I did not look into Harper's often. I felt about it the way C. K. Dexter Haven, in The Philadelphia Story, felt about George Kittredge, Man of the People: that "to hardly know him is to know him well." But I vividly remember "Tentacles of Rage," the 8,000-word fulmination Lapham wrote for the September 2004 issue. Most documents denominated "screeds" do not really live up to the word. "Tentacles of Rage" did so, in spades. Ostensibly an expose of "The Republican Propaganda Mill," the piece was really a mildly paranoid and disjointed compendium of leftish cliches about conservatives.

What chiefly distinguished it, however, was not its tone--an amalgam of hysteria and smugness--but its inaccuracy. As I pointed out at the time, "Tentacles of Rage" was littered with falsehoods, including falsehoods about the founding of The New Criterion. What made the piece notorious--and confirmed the widespread opinion that Lapham was a knave as well as a fool--was its "report" on the Republican National Convention. Lapham included an eyewitness description of the event, replete with withering comments on the crappy, ideologically motivated speeches given by Republicans. Unfortunately, no sooner had that issue of Harper's hit readers' mailboxes than some public-spirited citizen pointed out that Lapham had been reporting on an event that took place after that issue of Harper's had been mailed. In other words, he just made it up.

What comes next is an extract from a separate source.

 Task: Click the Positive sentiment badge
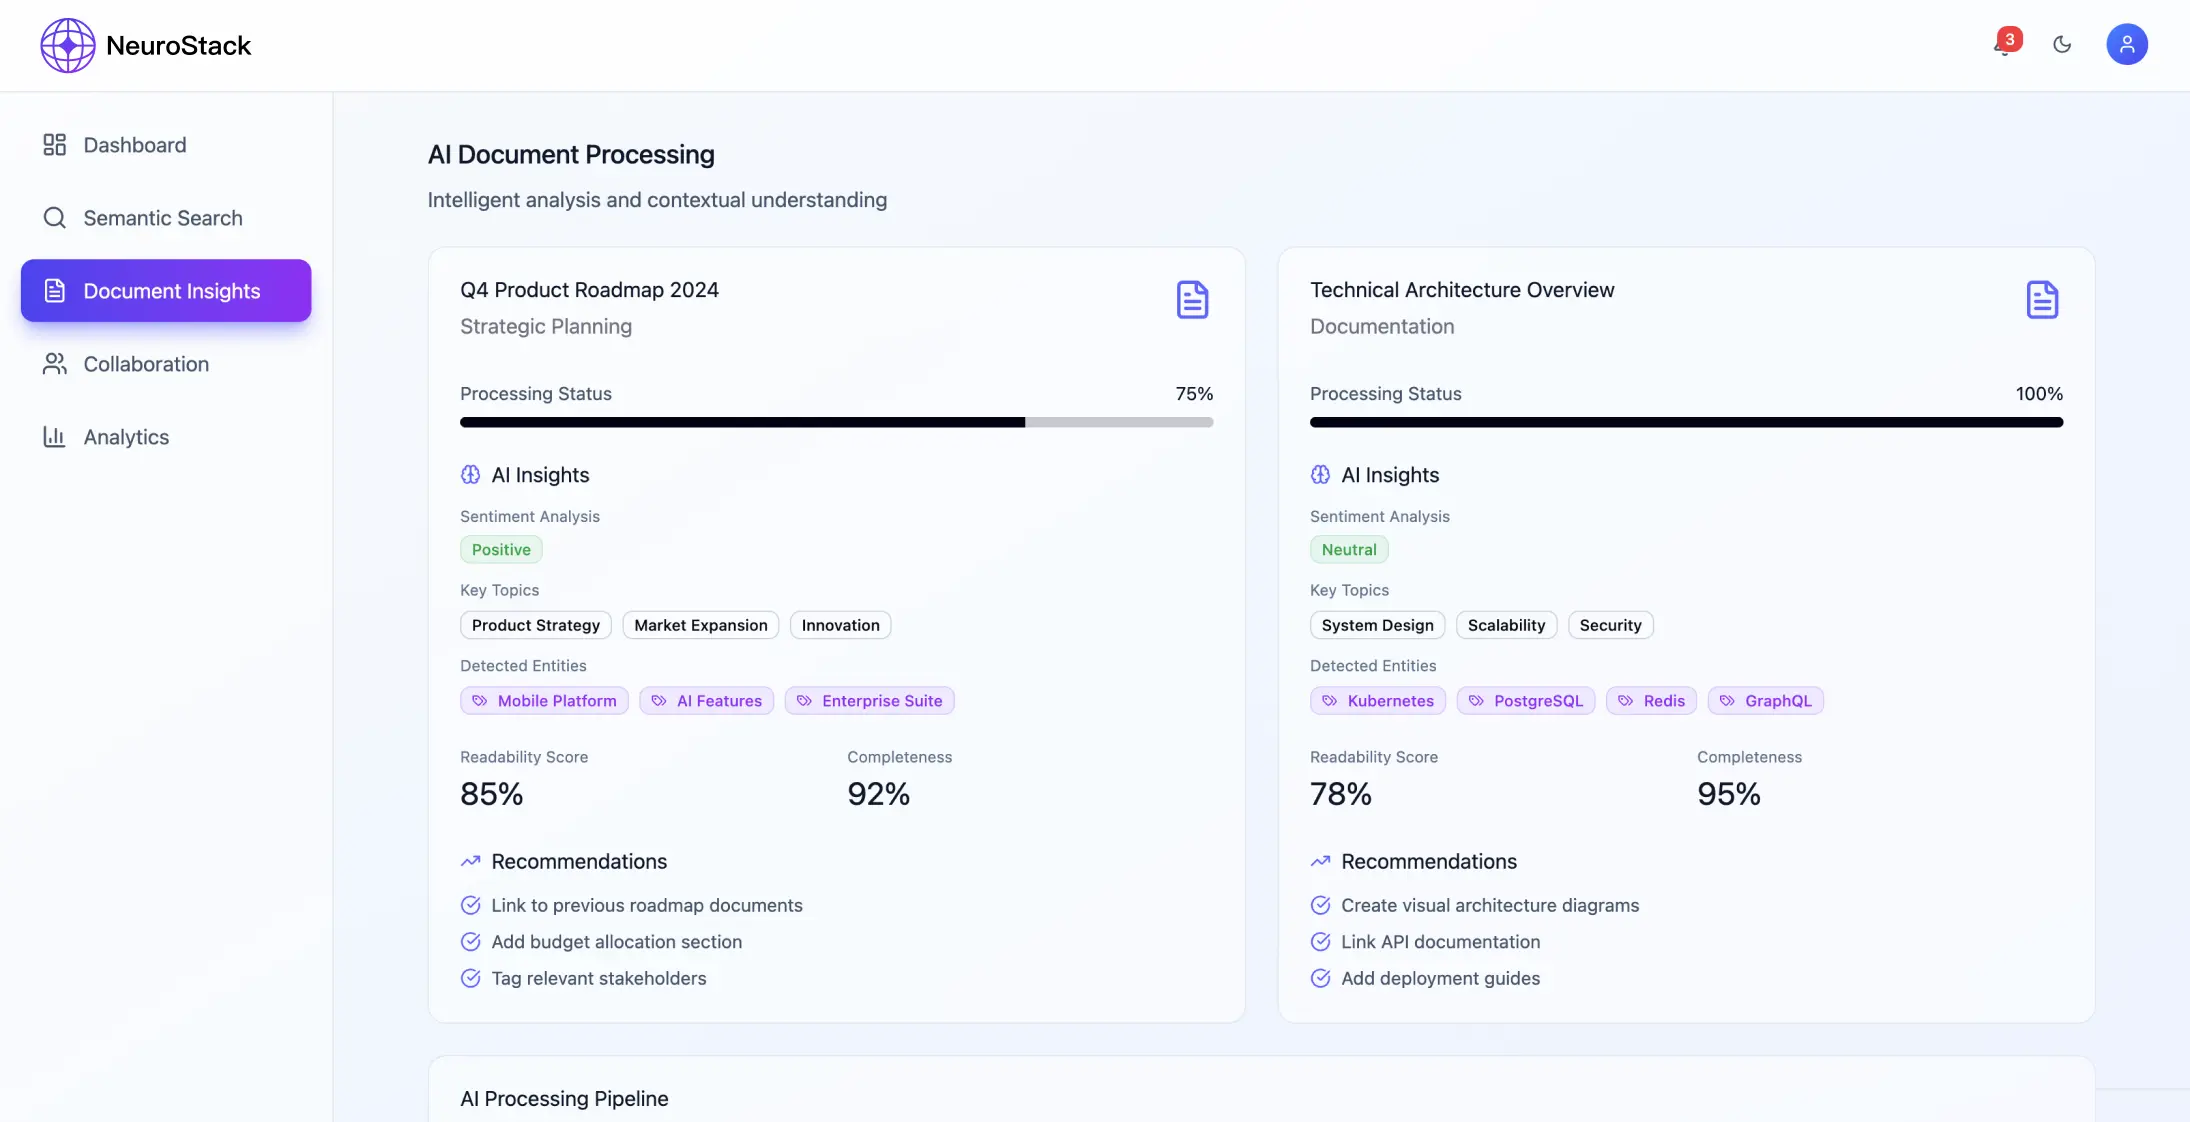pos(500,549)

"Oh, but I just reported the kinds of things that Republicans always say": That, in essence, was Lapham's uncomprehending response. He just didn't get it. Why all the fuss? Who cares if a journalist deliberately scrambles facts, invents unflattering scenarios, and puts words in the mouths of politicians he doesn't like? Didn't people realize that these were conservatives he was talking about--that is, people who do not deserve elementary respect and presumption of good will?

Recollecting this affair leads me from the tragedy of Harper's to the farce of Lapham's Quarterly, volume one, number one of which rolled off the press in November. The great irony, given Lapham's cavalier disregard of historical facts, is that he should embark in his twilight years on a new magazine ostensibly dedicated to history.